One of the earliest moves was the development of an enabling package that relocated critical infrastructure and cleared the site before vertical construction began. Systems that would ultimately conflict with future phases such as the medical gas and diesel fuel farms were moved in advance, reducing risk and allowing the project to proceed without compromising essential services. This front-loaded complexity created the space needed to build, while ensuring that the systems supporting the hospital remained stable.

Circulation presented a different kind of problem. As portions of the campus were taken offline for demolition and construction, maintaining connectivity became critical. A series of pedestrian bridges were introduced to reroute staff and service movement around active work zones allowing key pathways to remain intact. These were carefully coordinated interventions that preserved time-sensitive workflows across the campus.  Several of these bridge connections will remain in place to allow the critical flows of staff and materials to and from the CSB to continue while demolition of the oldest portions of the main campus can occur, thus creating the next “empty chair” building site.
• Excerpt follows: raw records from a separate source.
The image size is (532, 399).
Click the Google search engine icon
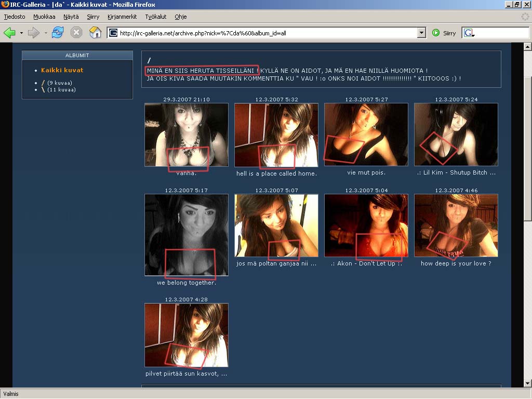(x=468, y=33)
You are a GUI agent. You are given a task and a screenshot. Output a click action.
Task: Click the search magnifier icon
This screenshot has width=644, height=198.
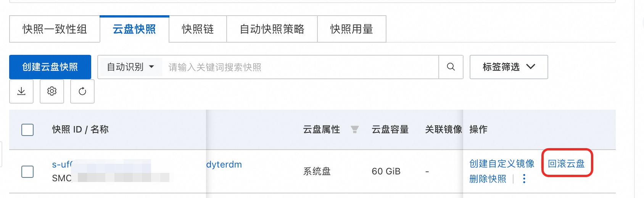pos(451,67)
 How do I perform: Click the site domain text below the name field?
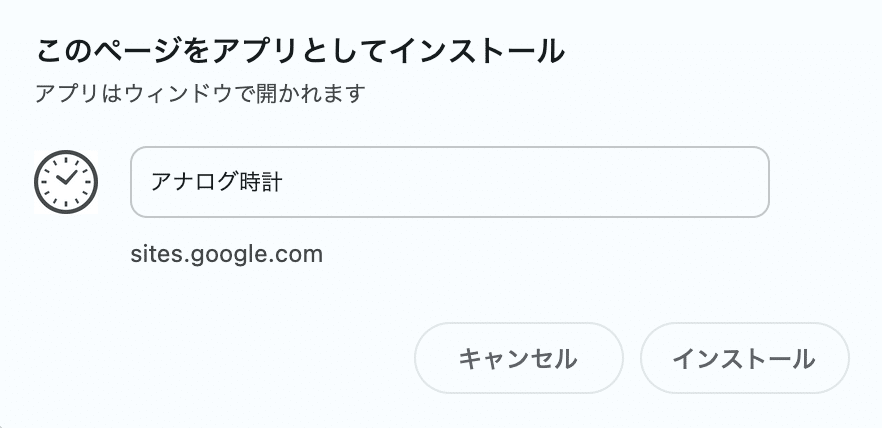tap(227, 254)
Infrastructure sequencing demanded the same level of precision. Major systems were transitioned in place often while still in service. Redundancy was built into each step, with parallel systems established before any cutover occurred. In practice, this meant that new infrastructure had to be fully operational before existing systems could be taken offline—compressing timelines and increasing coordination, but minimizing risk to ongoing operations.

A New Model for Cancer Care Growth

Execution at this level heightens the impact of how decisions are made. The project operated within a structured framework that allowed input, feedback, and alignment to happen continuously rather than at fixed milestones. Department champions and delegates consistently advocated operational perspectives. Drawing reviews were conducted through coordinated, real-time sessions allowing issues to be surfaced and resolved quickly. The SBAR process created a shared language for evaluating changes while regular executive meetings aligned the team on priorities as conditions evolved.

This approach allowed the project to move with both speed and control—adapting to real conditions on the ground while maintaining alignment with the larger strategy.

Projects like the Clinical Services Building point to a broader shift in healthcare. Expansion is no longer defined by how quickly new space can be added. It is defined by how well a system can evolve while remaining fully operational.

The most critical work often happens out of view—in infrastructure, in logistics, and in the decisions that allow an institution to change without losing momentum.

That is where the future of cancer care is being built. The ability to integrate emerging therapies, advanced technologies, and new models of care will depend on systems designed to adapt, scale, and perform under continuous change.